=== Begin Enclosure ===

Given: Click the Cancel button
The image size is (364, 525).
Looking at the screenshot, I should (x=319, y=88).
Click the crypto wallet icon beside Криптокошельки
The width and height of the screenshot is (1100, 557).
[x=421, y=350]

=== End Enclosure ===

**Task directions**
Return the listing above verbatim.

**Exercise solution**
Given: Click the Cancel button
The image size is (364, 525).
Looking at the screenshot, I should (x=319, y=88).
Click the crypto wallet icon beside Криптокошельки
The width and height of the screenshot is (1100, 557).
[x=421, y=350]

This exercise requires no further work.